• Goal of the exercise:
Rewrite every item from the line containing "Opis [tab] (152, 1194)" down to the line containing "Edukacije (811, 145)", both included, multiplying each coordinate in the answers by 2.25 and rounding to whole numbers, with halves rounded up. Leave the rest of each item unchanged, and give only these lines.
* BEGIN Dataset records *
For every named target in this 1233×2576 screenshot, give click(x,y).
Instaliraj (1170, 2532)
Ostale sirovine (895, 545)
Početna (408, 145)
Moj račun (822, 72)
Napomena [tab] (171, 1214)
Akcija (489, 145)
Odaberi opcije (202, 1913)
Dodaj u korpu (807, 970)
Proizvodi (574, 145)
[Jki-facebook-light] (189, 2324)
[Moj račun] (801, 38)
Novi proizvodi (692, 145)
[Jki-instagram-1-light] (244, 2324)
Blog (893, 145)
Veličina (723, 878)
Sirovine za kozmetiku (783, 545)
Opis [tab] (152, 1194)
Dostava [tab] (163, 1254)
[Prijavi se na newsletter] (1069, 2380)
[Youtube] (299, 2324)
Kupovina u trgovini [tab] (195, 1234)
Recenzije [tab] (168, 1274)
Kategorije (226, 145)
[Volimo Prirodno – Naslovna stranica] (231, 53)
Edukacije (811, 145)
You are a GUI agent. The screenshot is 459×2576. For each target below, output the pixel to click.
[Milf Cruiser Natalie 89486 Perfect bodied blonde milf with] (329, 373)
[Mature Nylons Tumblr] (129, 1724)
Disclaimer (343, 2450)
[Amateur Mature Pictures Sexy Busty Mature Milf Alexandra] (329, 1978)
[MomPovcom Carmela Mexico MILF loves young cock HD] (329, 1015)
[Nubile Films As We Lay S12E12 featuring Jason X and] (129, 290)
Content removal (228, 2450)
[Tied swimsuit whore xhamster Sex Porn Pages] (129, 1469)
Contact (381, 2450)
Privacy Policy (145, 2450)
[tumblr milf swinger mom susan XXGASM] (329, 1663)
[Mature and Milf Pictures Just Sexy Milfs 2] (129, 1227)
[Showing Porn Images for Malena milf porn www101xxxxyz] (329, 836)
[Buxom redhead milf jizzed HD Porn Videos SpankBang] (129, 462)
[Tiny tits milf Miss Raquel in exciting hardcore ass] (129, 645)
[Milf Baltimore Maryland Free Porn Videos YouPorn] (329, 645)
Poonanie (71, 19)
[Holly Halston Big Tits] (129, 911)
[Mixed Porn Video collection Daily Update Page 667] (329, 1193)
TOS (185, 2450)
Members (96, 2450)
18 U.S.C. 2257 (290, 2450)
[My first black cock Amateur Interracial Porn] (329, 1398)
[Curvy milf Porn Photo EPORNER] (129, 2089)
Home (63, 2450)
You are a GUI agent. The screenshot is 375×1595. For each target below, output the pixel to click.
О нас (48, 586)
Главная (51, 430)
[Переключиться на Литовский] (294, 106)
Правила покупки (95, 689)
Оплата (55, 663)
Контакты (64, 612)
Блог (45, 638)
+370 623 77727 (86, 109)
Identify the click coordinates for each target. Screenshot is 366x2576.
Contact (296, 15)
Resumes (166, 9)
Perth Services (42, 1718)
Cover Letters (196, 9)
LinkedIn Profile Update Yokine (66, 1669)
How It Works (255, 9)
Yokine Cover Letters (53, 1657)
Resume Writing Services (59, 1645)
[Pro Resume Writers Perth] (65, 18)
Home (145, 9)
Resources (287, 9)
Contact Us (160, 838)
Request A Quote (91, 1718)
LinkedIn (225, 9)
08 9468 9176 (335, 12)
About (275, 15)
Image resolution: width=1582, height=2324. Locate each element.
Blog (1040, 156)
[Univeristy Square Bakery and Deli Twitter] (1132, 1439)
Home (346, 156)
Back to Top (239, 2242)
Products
* END Dataset records *
• Result:
Opis [tab] (342, 2687)
Dostava [tab] (367, 2822)
[Prijavi se na newsletter] (2405, 5355)
[Youtube] (673, 5229)
Kupovina u trgovini [tab] (439, 2777)
Recenzije [tab] (378, 2867)
Kategorije (509, 326)
[Volimo Prirodno – Naslovna stranica] (520, 119)
Edukacije (1825, 326)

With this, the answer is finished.